COP 27: Future Forward

George Jacob-

George Jacob, president & CEO, Bay Ecotarium

George Jacob FRCGS is the President & CEO of San Francisco based Bay Ecotarium initiative to transform the Smithsonian Affiliated Aquarium of the Bay into a Living Climate Museum.

The Climate Summit held earlier this year in Sharm el-Sheikh, Egypt posed more questions than answers to the calls for a viable approach towards reducing global warming, among others. Even as rhetoric ruled the roost, time-tried and tired echo chambers resonated with similar panels, same evocations, misplaced media moments, and righteous indignation from the elite to the exploited.

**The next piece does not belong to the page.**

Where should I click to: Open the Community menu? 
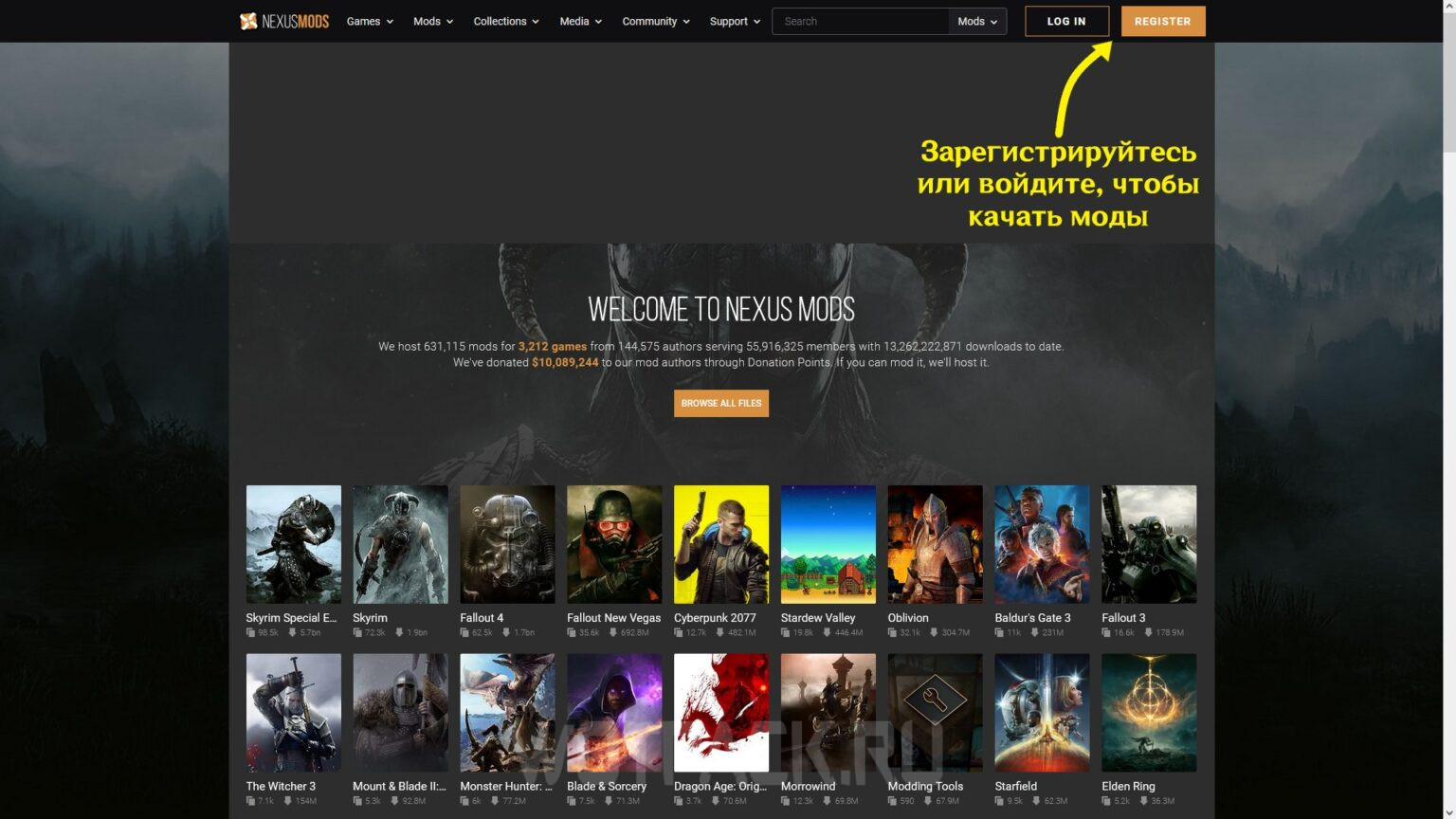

The key thrust of creating a $100 billion fund (proposed in 2009) to penalize high emission producing countries and compensate those affected (and least responsible) by it made some progress in principle, yet remained elusive on the mechanism of assessment and implementation with much of the negotiation deferred to COP28 scheduled in 2023 in the UAE. While much of the premise for global warming remains unchanged at 1.5 degrees celsius from COP 26 in Glasgow, there was a proposed request to establish NDCs (Nationally Determined Contributions) from participating nations in conjunction with global decarbonization.

Currently, it is estimated that less than 10 percent of climate funding reaches the communities most impacted by it. There continue to be disagreements on the definition of what are developing countries and developed countries, in addition to terms like “current high emitters” and “historically high emitters” used in various negotiations objected to largely by India and China.

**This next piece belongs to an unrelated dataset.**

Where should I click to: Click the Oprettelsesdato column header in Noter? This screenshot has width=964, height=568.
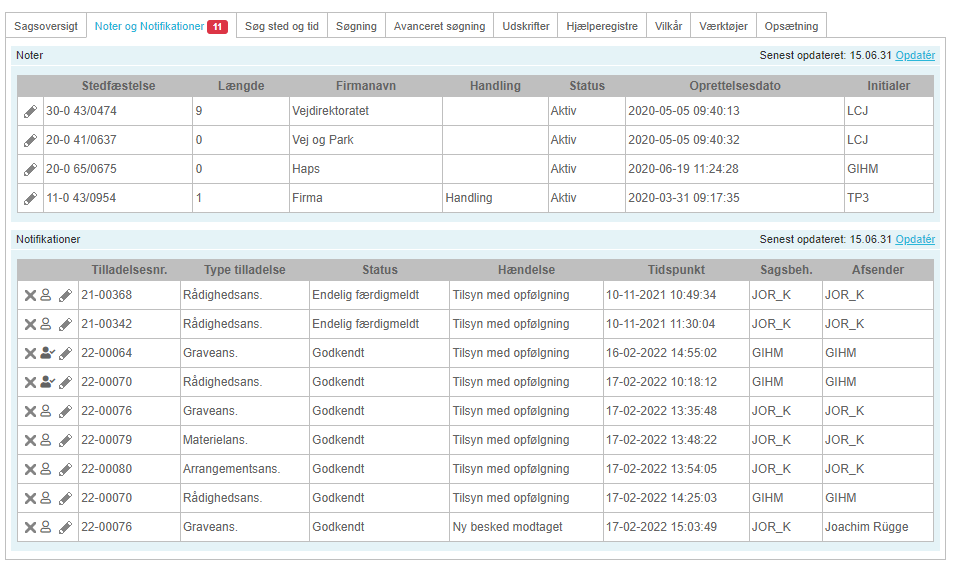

Even as the US, UK, EU and China had opposed the creation of Glasgow COP26 Loss and Damage calculus, much of COP27 unity was fractured by the war in Ukraine- both with countries starved of gas subscribing to coal-based energy sources and the massive carbon emissions and pollutants leaked into the ocean and air with the sabotage of Nordstream pipeline and the massive 33 million ton carbon footprint of the military systems at play from rockets, missiles to artillery in addition to the undeclared quantum of sheer carbon emissions of weapon factories, supply chain, transportation and jet fuel. The timing of the event could not be any worse with the triene of G20 Summit, the US mid-term elections and the FIFA World Cup. With the Egyptian authorities restricting the protests, the media remained busy with other competing priorities on global geopolitics oscillating between elections, economic enterprise and entertainment.

The unspoken verdict was Quo vadis? Where do we go from here?

It has never been more evident that this format of UN sponsored layered bureaucratic approach is neither efficient nor nimble enough to engage with moving targets and variables to the magnitude we are facing in today’s fast-paced not-so-blue and not-so-circular economies. There are discourses and panel discussions affirming facts and re-affirming notions of consequences already stated ad nauseam on countless occasions since the Paris Accord at COP 21 in 2015.

It is therefore, time to re-think the approach to address climate change resilience. First and foremost, create a fund to educate civil societies to bring about awareness leading to informed engagement. This is the single biggest problem facing policy makers as their constituents fail to fully comprehend what the problem is, its complexity, its cascading impact, price of inaction and the ways to solve the greatest existential threat being faced by humanity. A global web of climatoriums, could be one of the ways to bridge this awareness gap.

Second, it is clear that at every COP summit, the negotiators run out of time leading to frenzied chaos at the eleventh hour and a political need to put out an ad-hoc feel-good statement. To prevent a repeat of this pattern, the negotiations for COP28 must commence now in regional blocks, leading to a wrap-up of the final global draft polishing finer points at the Summit. Third, the process of negotiations are itself riddled with ambiguity laced with assumptions hat create much confusion and frustration among participating nations relying often on translators and semantics. Fourth, Climate Justice and its impact on Africa and other parts of the world is not fully understood from the lens of reparations. Lastly, the carbon credits must explore a multi-barter system outside the current financial instruments at play.

Between the World Economic Forum and UNCOP, lies the parting of the proverbial Red Sea and perhaps a path to the promised land of the sustainable Blue Marble yonder.